(5 days ago)
Commons ChamberI share my hon. Friend’s sentiment. I firmly believe that we should protect bereaved families against such a distressing ordeal happening automatically, particularly when the process, as set out in the Bill, will already be legal and transparent.
With that in mind, it makes practical sense to support new clause 15. If we pass legislation to permit assisted dying with the full weight of the law behind it, we must also respect that choice in the way that we classify and record such deaths. Those deaths would not be in any way unexpected or suspicious, so to classify them as such would simply be inaccurate.
As has already been touched on in great detail today, if the Bill is passed, it would implement the most robust assisted dying framework anywhere in the world. It already includes multiple layers of oversight. In my view, the process is cautious, thorough and robustly safeguarded. A retrospective investigation would be to duplicate the process, and risks suggesting wrongdoing when none has occurred.
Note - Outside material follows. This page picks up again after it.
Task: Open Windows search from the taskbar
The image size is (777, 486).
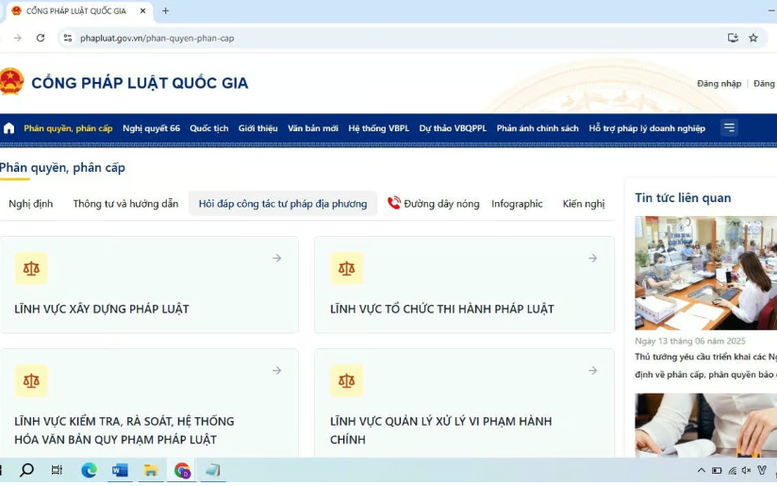Action: [x=27, y=470]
I wonder what my hon. Friend’s view is of the opinion of the Royal College of Pathologists—the body responsible for medical examiners—which is that:
“deaths following assisted dying should be notified to the coroner, just as other deaths following the administration of drugs, prescribed or not, must be.”
I respectfully disagree with that position. I believe that there are already levels of safeguarding in the legislation.
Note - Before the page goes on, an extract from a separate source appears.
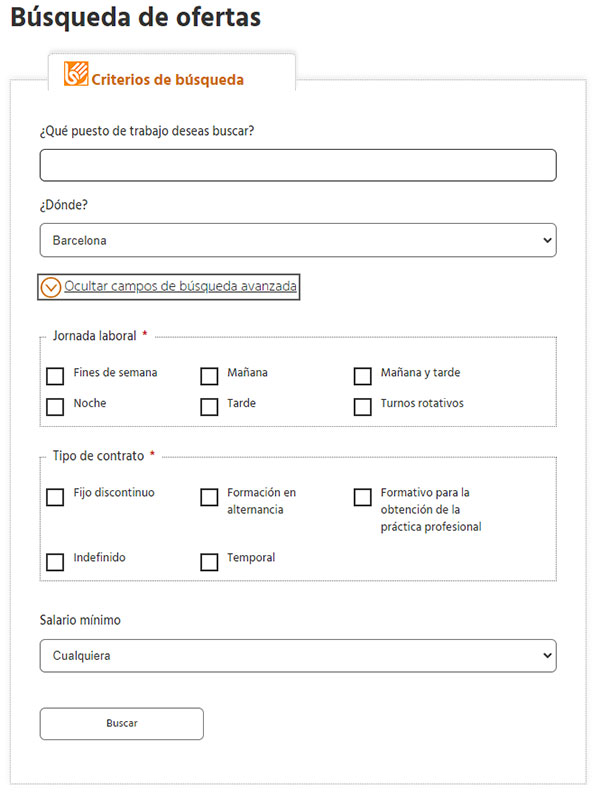Enable the Indefinido contract checkbox
This screenshot has width=600, height=797.
point(56,561)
New clause 15 is a compassionate and practical clause that would ensure the law works not only with the individual making the choice, but for the family they leave behind.
I move now to speak briefly on new clause 5, which I would strongly encourage Members to vote against. Tabled by my right hon. Friend the Member for Walsall and Bloxwich (Valerie Vaz), the new clause would require the Government to publish a report on any impact the Bill might have on civil procedure rules and probate proceedings. As has already been pointed out, the chief medical officer has warned that we are at serious risk of creating a “bureaucratic thicket” with this legislation. In my view, new clause 5 would do just that: requiring the Government to publish such a report would create unnecessary bureaucracy and divert resources without adding any material value.
As Members will be aware, the Government have already published an impact assessment on the relevant impacts that they deem the Bill could have. There is nothing in the Bill likely to result in any changes to civil procedure rules, so there is no obvious justification for producing a formal report on that issue. It is important that we remain focused on practical and meaningful safeguards, rather than procedural requirements based on immaterial impacts. Introducing extra reporting requirements based on speculative impacts risks creating unnecessary red tape without delivering any practical benefits. I therefore urge Members to reject new clause 5 and accept that no additional reporting in that area is needed.
As we rightly scrutinise the Bill today, on top of nearly 97 hours of scrutiny so far, which is more than many Government Bills receive, we must keep dying people at the centre of the debate. I speak today in support of new clause 15 and its consequential amendment 54 and in opposition to new clause 5 for exactly that reason—to keep terminally ill people at the centre of this discussion, and at the centre of this piece of legislation. No matter where we stand on this pressing matter—whether Members support it or have reservations—it is crucial that we collectively ensure that the Bill is workable, compassionate and truly centred on the dying person. As legislators, that must always be our chief concern.